If you need to find more relevant documents on specific subjects, I recommend using topic-specific search engines. I maintain one for all subjects relating to Paganism and Wicca on my Omphalos website. True, the site submissions have to be manually approved and this can lead to backlogs of site submissions, but since I spider all of the websites I have included in the directory (totalling over 140,000 webpages so far) the relevancy of any search results is raised by the lack of clutter from unrelated websites.
Similarly, if you are searching for information on Space Exploration try Spaceref where I used to work. Again, the directory is manually generated, and the results are greatly improved overall.
Nothing guarantees improved relevancy (for general purposes nothing beats Google in this respect), but using specialty search sites helps immensely in many cases.
"The first time I got drunk, I got married. The second time I bought a chimpanzee, after that I stayed sober" Arian Seid
If I were to set up a search engine:
Every unique domain name found would get crawled for free. You paid for a domain name, you must care about your content.
Every geocities-style cheap personal page would require a small fee to get crawled. Too much schlock; scan only the stuff people care about. You don't wanna pay your own fee? Ask a visitor to pay the fee. PayPal or something newer/better should do the trick.
Every dynamic page like slashdot, everything2, or real estate listings, would have to have a more expensive agreement in place to get anything indexed. The buck stops at cgi.
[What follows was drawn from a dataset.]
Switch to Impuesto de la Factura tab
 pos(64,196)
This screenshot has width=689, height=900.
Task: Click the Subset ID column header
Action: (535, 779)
Waste no time on something that will probably be gone tomorrow.
Commit on the resources it will take to prune and groom the stale dead stuff out of the index, regularly. Dead links are bad business.
[
Well, I'm tired of them too, and I write pages that I submit to search engines from time to time, and I've come up with what I feel is the best way to submit links to a bunch of sites:
Direct links into the pages that have the URL submission forms on a bunch of search engines.
-
Search Engine Submission Form Index
Keep a text window open with your URL, title, description, for-public-consumption email address and the like, and use "Open Page in New Window" on all these links to manually copy and paste your information into a bunch of search engine submission forms.That's it!
I got all these search engines off the Search Engines Category at the Open Directory Project. If you know of any pages that list a bunch of other search engines (there are many smaller ones, and a lot of special purpose ones) then drop me a line at crawford@goingware.com.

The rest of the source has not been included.